Youre in Asia? Contract any Chinese factory to make as many as you want for pennies, thats what they do!


----------



## DUY NGUYEN

pedecamp said:


> Youre in Asia? Contract any Chinese factory to make as many as you want for pennies, thats what they do!


The Chinese language is a big hurdle, and I don't know how to find a distributor in China . 
In the Chinese market Marshall has a very high retail price. So I guess after discount price will still be high compared to Marshall's promotions in the US.


----------



## DUY NGUYEN

IOSEPHVS said:


> Ah. Guys/gals the OP is referring to Marshall's Bluetooth speakers.


Yes, Marshall bluetooth speaker.


----------



## paul-e-mann

DUY NGUYEN said:


> The Chinese language is a big hurdle, and I don't know how to find a distributor in China .
> In the Chinese market Marshall has a very high retail price. So I guess after discount price will still be high compared to Marshall's promotions in the US.


Start with aliexpress.com


----------



## Michael Roe

Just contact Marshall directly. Inform them that you are in the USA and you want to buy their products for resale. I would assume they will give you the information on who the US distributor is and probably the contact information.


----------



## MarshallDog

Try Avatar Speakers, he may be able to help!
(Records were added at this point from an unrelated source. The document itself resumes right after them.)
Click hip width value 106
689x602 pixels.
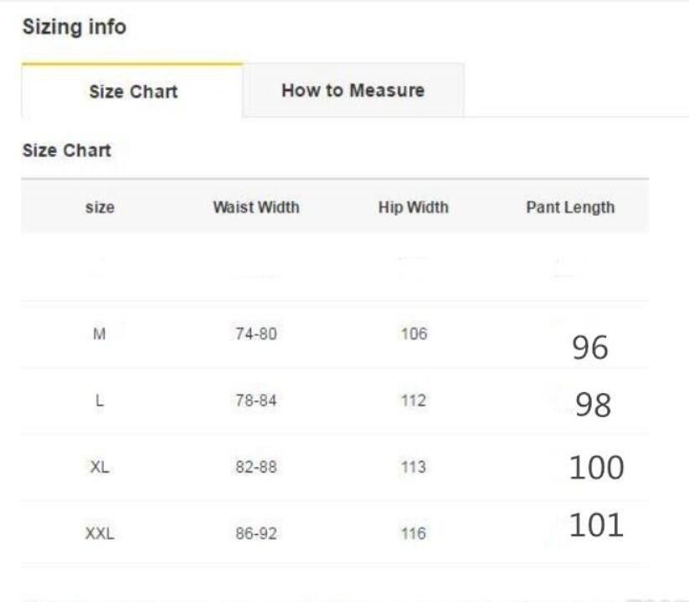pyautogui.click(x=414, y=334)
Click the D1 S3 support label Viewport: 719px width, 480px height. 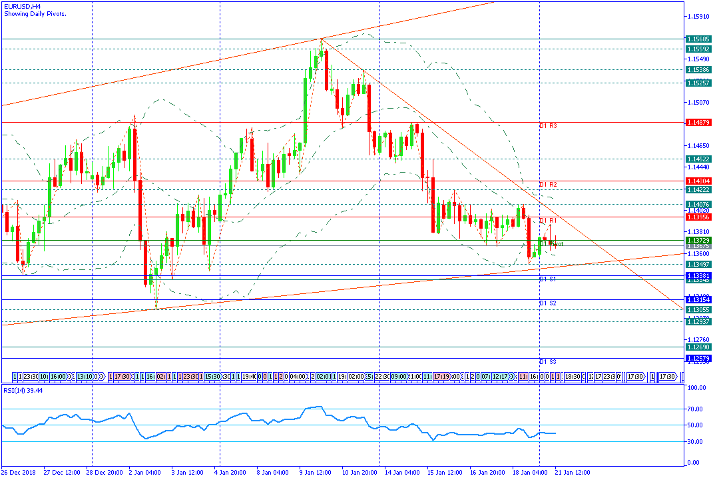pyautogui.click(x=548, y=361)
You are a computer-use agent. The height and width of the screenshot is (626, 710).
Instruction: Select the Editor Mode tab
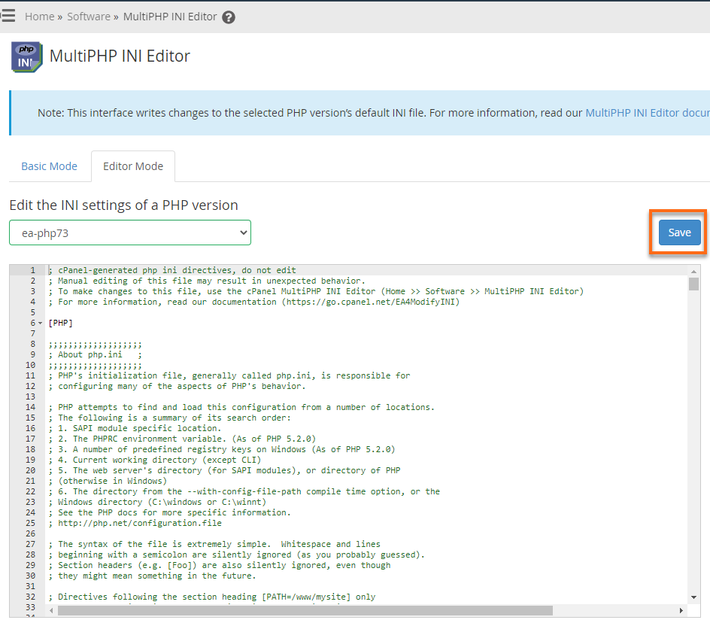(x=132, y=166)
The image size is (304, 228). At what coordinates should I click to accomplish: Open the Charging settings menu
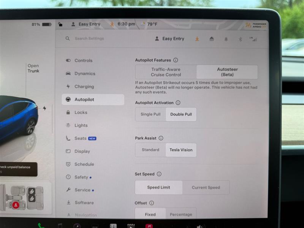point(84,87)
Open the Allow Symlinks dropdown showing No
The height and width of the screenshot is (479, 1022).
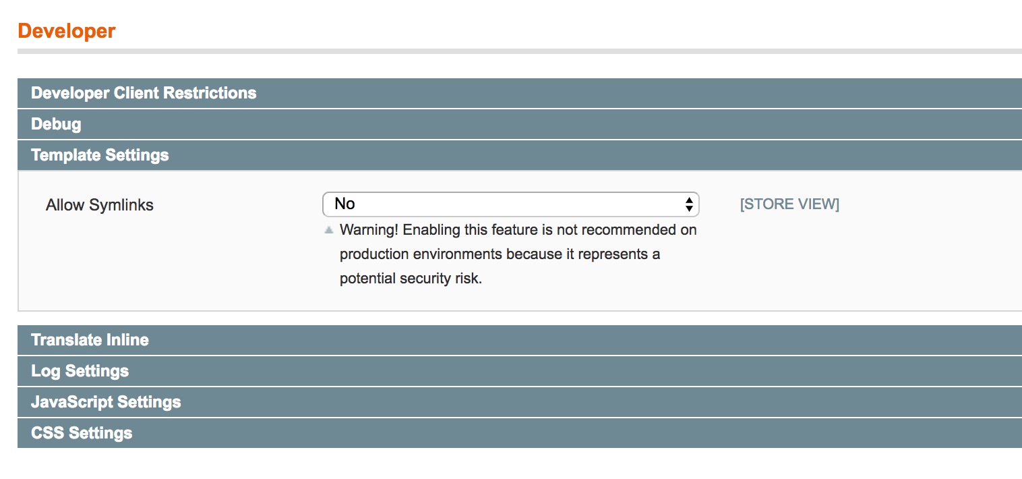[510, 204]
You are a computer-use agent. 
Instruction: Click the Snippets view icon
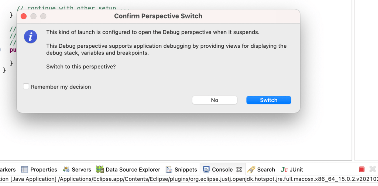pos(169,169)
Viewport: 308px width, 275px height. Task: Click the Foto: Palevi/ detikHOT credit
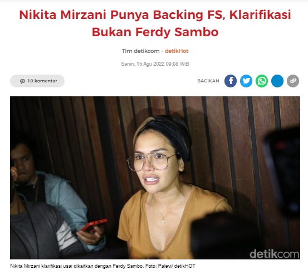pos(170,266)
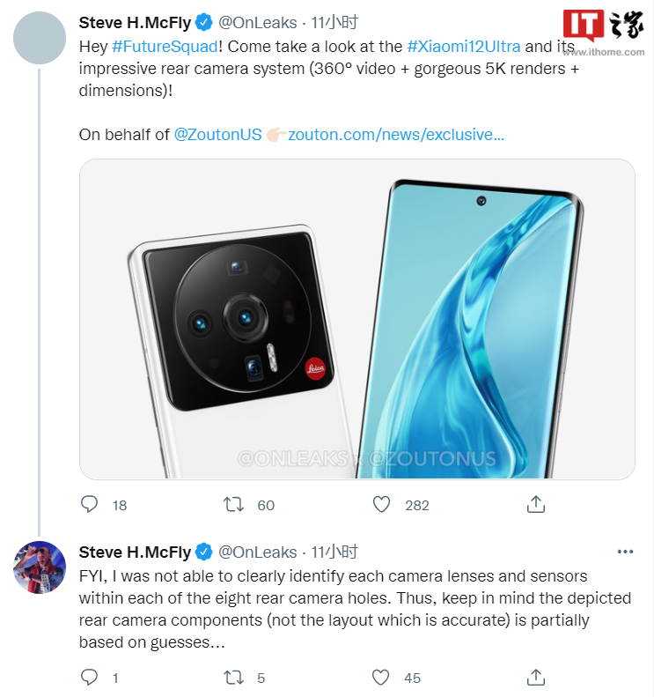Like the first tweet with 282 likes
The image size is (654, 697).
point(381,505)
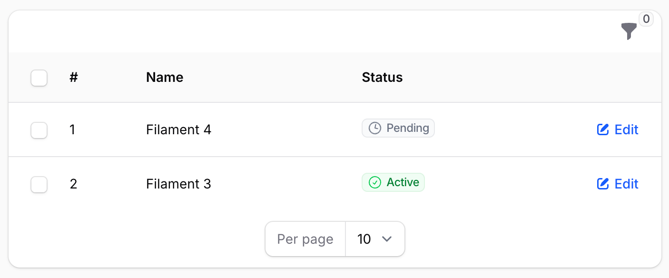
Task: Click the chevron arrow of per page selector
Action: (x=387, y=239)
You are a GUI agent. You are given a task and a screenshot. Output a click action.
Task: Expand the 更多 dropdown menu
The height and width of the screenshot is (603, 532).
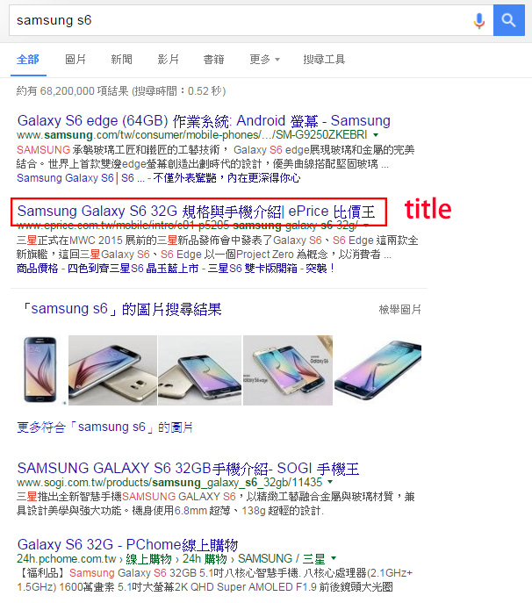[x=264, y=59]
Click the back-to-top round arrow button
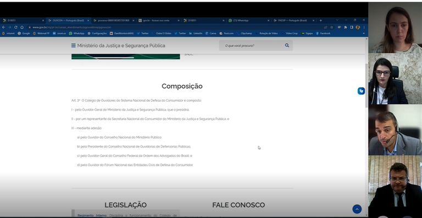 pos(357,209)
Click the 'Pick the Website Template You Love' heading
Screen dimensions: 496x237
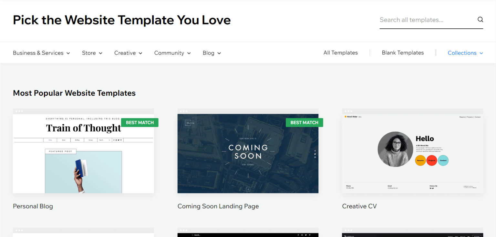(122, 20)
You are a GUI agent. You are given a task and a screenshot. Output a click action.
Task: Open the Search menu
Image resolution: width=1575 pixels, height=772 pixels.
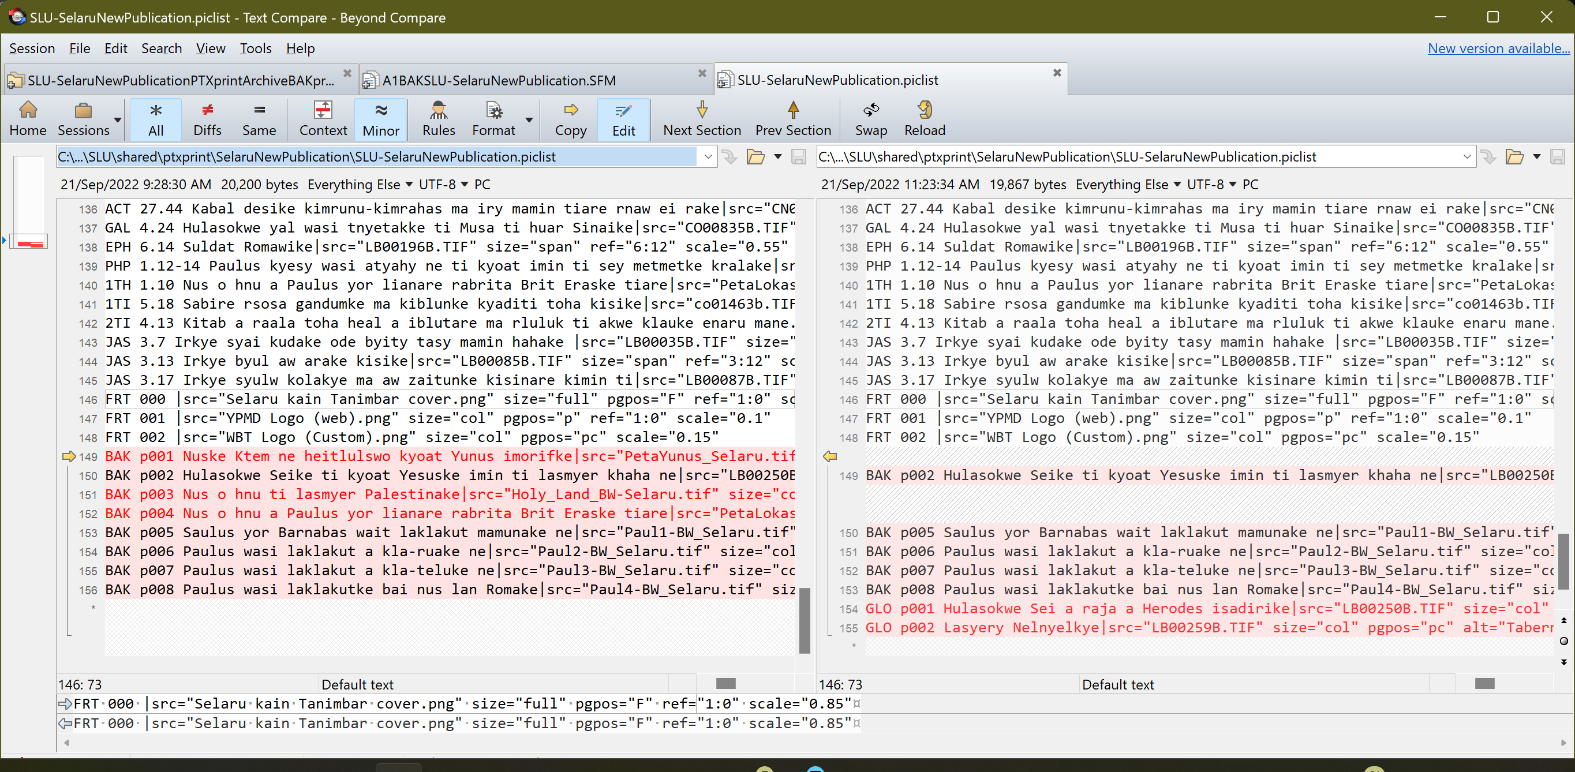161,48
https://avatarspeakers.com/


----------



## DUY NGUYEN

MarshallDog said:


> Try Avatar Speakers, he may be able to help!
> 
> https://avatarspeakers.com/



Thanks you, i will try.


----------



## DUY NGUYEN

Michael Roe said:


> Just contact Marshall directly. Inform them that you are in the USA and you want to buy their products for resale. I would assume they will give you the information on who the US distributor is and probably the contact information.


i tried, but they want to contact distributor at ASIA


----------



## DUY NGUYEN

pedecamp said:


> Start with aliexpress.com


Famous brands do not wholesales at aliexpress


----------



## paul-e-mann

DUY NGUYEN said:


> Famous brands do not wholesales at aliexpress


No man, do some detective work and talk to some of the retailers, show them a picture of your speaker and tell them youre looking for a manufacturer to make them!


----------



## South Park

So what is the plan when you get all these speakers.


----------



## Dogs of Doom

pedecamp said:


> Start with aliexpress.com


he obviously wants official Marshall speakers, not counterfeit...


----------



## DUY NGUYEN

South Park said:


> So what is the plan when you get all these speakers.


I will distribute it in my country.


----------



## South Park

You might want to check with tone tubby .


----------



## Matthews Guitars

We deal with this kind of Marshall stuff, not bluetooth speakers and headphones.


----------



## Georgiatec

DUY NGUYEN said:


> Yes, correctly


You are in the wrong place. Google Marshall Amplification, Bletchley, United Kingdom and contact them directly. I'm pretty sure they will already have a distribution network in Asia though. They do, after all, have a production facility in Vietnam.


----------